Précision tout de même, puisqu’apparemment la confusion continue de régner: toute Brésilienne qu’elle soit, Cibelle ne fait PAS de bossa nova. A la faveur de ses collaborations avec Devendra Banhart ou Vetiver, sa page Wikipédia la rapprocherait plus volontiers de la scène  » freak folk « . Pas faux. Enfin, folk peut-être. Freak, certainement. Son récent 3e album en est une nouvelle joyeuse preuve. Sur Las Venus Resort Palace Hotel, elle ne se prend pas pour Napoléon mais pour Sonya Khallecallon, croisement entre Sophie Calle et Frida Khalo, chanteuse vedette d’un cabaret post-apocalypse. « C’est un scénario de fin du monde. La Terre a été désertée. Il n’y reste qu’un seul endroit encore animé: le Las Venus Resort Palace Hotel.

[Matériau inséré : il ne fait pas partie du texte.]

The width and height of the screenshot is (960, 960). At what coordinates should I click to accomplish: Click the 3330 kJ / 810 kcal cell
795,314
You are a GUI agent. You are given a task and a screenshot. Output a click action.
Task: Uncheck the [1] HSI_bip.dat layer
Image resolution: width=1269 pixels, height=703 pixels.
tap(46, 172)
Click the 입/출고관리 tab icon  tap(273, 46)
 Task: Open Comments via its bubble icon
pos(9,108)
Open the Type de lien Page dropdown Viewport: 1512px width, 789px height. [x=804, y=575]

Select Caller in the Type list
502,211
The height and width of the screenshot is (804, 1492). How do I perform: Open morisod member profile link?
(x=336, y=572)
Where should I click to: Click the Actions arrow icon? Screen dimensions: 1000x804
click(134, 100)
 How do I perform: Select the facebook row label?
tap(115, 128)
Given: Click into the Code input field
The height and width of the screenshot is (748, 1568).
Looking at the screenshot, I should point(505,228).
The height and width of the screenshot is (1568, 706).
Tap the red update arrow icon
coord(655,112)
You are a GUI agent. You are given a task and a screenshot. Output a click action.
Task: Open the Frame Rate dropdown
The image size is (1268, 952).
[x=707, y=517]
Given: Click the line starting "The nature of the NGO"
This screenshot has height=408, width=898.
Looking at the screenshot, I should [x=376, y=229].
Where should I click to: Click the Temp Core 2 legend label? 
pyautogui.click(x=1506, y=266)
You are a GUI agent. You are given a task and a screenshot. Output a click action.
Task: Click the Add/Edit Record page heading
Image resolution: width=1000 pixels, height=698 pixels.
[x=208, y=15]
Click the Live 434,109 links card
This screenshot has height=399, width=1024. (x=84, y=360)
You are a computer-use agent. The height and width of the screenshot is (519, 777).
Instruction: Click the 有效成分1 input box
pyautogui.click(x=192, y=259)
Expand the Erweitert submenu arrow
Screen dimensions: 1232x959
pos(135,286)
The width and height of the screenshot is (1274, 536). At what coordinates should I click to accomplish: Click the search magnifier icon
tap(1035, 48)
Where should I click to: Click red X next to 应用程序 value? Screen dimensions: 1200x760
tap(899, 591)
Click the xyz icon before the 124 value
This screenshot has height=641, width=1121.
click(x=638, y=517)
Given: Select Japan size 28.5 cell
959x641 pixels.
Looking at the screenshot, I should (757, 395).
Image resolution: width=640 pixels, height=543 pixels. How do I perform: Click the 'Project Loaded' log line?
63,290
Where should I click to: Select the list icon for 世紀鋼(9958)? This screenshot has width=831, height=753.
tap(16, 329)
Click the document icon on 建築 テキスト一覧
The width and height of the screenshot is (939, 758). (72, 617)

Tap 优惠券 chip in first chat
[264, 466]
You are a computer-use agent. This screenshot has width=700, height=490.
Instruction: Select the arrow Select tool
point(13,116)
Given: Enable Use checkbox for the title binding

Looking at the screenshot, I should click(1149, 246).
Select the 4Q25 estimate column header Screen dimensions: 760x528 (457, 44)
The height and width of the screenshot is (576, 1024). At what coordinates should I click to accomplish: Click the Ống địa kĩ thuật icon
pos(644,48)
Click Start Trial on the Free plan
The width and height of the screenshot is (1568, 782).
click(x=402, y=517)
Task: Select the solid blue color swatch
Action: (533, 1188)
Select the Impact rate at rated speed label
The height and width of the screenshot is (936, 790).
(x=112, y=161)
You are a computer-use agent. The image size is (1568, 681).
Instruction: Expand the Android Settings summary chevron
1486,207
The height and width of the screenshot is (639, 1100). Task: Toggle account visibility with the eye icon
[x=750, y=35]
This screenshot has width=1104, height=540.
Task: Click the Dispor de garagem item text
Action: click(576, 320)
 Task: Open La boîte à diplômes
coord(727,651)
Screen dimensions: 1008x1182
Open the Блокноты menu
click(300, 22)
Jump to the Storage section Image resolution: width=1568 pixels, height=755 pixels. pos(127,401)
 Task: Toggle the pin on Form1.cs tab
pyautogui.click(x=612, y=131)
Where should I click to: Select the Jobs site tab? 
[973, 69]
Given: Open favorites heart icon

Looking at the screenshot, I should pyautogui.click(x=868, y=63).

Il est 4h du mat’, il y a sûrement quelques mecs bourrés, des amoureux dans un coin, peut-être un transexuel ou l’autre. Cela vit, il se passe des trucs. Ils pourraient tous très bien aller boire des coups sur Mars, mais l’endroit s’est « normalisé », on vient d’y installer un nouveau Starbucks… Ils préfèrent se rendre à cet hôtel un peu déglingué mais qui bouillonne. C’est un peu le lieu de rendez-vous de tous les galactic dudes… »

Ils viennent donc écouter Cibelle minauder des mélodies fifties mutantes, reprendre Mango Tree (Ursula Andress dans James Bond contre Dr No) ou It’s Not Easy Being Green (la chanson de Kermit du Muppet show). Lightworks aussi, morceau multisamplé par les rappeurs (J Dilla notamment), et oeuvre de l’inventeur fou Raymond Scott. Précurseur de l’électronique, Scott est aussi considéré comme un des papes du courant exotica, cette fantaisie pseudo exotique,  » polyniaiseries  » toujours un poil kitsch. Ce qui convient parfaitement à Cibelle: « J’avais envie de créer une ode à tout ce qui est vu comme laid ou kitsch en effet. Le fait est que tout aujourd’hui doit être cool. C’est terrible. Du coup, j’ai parfois l’impression que toutes les musiques autour de moi s’embourgeoisent, elles manquent de jus. C’est pour cela que j’adore écouter des trucs comme du surf rock thaï, du disco indien, ou du hip hop turc… Décalés peut-être mais qui ont quelque chose de très pur. Je vois bien à Londres où je vis, c’est la même chose. Avant, un quartier comme Brick Lane était très vivant, aujourd’hui il est en pleine gentryfication. Et ça m’ennuie.  » Ce qui ne risque pas trop d’arriver à ceux qui iront boire un coup au Las Venus Palace Resort Hotel…

Arnaud Fleurent-Didier

En début d’année, Arnaud Fleurent-Didier -35 ans, dont 15 de carrière discographique- affolait enfin une certaine presse hexagonale avec La Reproduction, son nouvel album, le premier signé sur une major (Sony). Un grand disque générationnel, ample, ambitieux, chanté dans la langue de Voltaire, et sur lequel il convoque aussi bien les fantômes d’une chanson française racée (Gainsbourg, Vassiliu) que quelques imposantes figures tutélaires portées sur les copieuses orchestrations (Barry, Morricone, Legrand). Y travaillant, le temps d’une poignée de classiques instantanés (France Culture, notamment), des questions d’héritage et de filiation, avec l’humour acide et la faconde désenchantée qui sont les siens. Rencontre.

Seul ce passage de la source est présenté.